Nuclear power, as we know it on Earth, uses a different nuclear reaction, called fission.
When elements start to expand, like uranium or plutonium, with more protons and neutrons packed inside the nucleus, it is possible to break them back down into smaller elements by hitting them with neutrons. This also results in a change in mass, releasing huge amounts of energy.
The problem lies in the so-called “after-products” of the reactions. These substances are highly radioactive, making them incredibly dangerous and this is the most significant downside to nuclear energy.
Radioactive waste has to be handled incredibly carefully and the best way we currently have of getting rid of it is burying it deep underground. But it makes nuclear reactors dangerous places, and disasters in which radioactive waste has been leaked have caused dire consequences, such as the disaster in Chernobyl in 1986 and Fukushima.
How do nuclear bombs work?
The US was the first country to develop nuclear weapons, followed by Russia in 1949. As of 2016, it is estimated that the US has around 7,000 nuclear warheads, including retired, stored, and deployed weapons. Russia is said to have around 7,300 warheads, France has around 300 and the UK has 215. North Korea, seen as one of the most significant nuclear threats of modern times, has an unknown number of devices, although estimates put the number at around 10.
All nuclear weapons use fission to generate their devastating explosions. Early weapons, including the Little Boy dropped on Hiroshima during WWII, created the critical mass needed to kickstart a fission chain reaction by firing a hollow uranium-235 cylinder at a target made from the same material.

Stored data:
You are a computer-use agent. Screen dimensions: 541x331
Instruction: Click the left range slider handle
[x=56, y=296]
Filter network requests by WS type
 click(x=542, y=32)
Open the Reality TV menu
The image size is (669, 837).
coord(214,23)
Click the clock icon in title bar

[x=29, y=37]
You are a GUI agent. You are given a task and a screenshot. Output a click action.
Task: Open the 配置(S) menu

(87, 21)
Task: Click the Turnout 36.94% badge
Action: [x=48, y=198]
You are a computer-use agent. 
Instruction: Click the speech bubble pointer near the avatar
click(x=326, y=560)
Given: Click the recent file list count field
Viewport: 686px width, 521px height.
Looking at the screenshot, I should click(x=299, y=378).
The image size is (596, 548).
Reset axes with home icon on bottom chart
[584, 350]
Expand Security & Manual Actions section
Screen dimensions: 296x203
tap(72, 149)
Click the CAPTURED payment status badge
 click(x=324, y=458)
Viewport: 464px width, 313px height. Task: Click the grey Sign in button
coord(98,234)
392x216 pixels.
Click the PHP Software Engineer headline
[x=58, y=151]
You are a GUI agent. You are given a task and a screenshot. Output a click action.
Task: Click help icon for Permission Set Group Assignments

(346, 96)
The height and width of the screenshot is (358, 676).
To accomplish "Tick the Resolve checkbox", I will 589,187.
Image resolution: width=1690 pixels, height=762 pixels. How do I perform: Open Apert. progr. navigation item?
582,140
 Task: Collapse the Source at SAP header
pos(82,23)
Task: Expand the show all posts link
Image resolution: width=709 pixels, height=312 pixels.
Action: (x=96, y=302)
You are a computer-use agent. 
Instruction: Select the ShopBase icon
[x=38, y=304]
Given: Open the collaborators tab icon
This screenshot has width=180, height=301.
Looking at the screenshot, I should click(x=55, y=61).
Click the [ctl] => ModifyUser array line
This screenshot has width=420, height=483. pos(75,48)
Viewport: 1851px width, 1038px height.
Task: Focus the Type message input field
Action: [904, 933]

**APPLY WHAT YOU READ**
A – In the passage on nuclear power, how many nuclear warheads is the UK said to have?
B – Summarize the passage on nuclear power in two sentences.
C – Duplicate the part of the passage on nuclear power between "When elements start" and "nuclear bombs work?", inclusive.

**TASK RESPONSES**
A – The UK has 215 warheads.

B – Nuclear power on Earth uses fission, in which elements such as uranium or plutonium are broken down into smaller elements by hitting them with neutrons, releasing huge amounts of energy. The highly radioactive after-products are its most significant downside and have caused dire consequences when leaked, and nuclear weapons also use fission, with Russia and the US holding the most warheads.

C –
When elements start to expand, like uranium or plutonium, with more protons and neutrons packed inside the nucleus, it is possible to break them back down into smaller elements by hitting them with neutrons. This also results in a change in mass, releasing huge amounts of energy.
The problem lies in the so-called “after-products” of the reactions. These substances are highly radioactive, making them incredibly dangerous and this is the most significant downside to nuclear energy.
Radioactive waste has to be handled incredibly carefully and the best way we currently have of getting rid of it is burying it deep underground. But it makes nuclear reactors dangerous places, and disasters in which radioactive waste has been leaked have caused dire consequences, such as the disaster in Chernobyl in 1986 and Fukushima.
How do nuclear bombs work?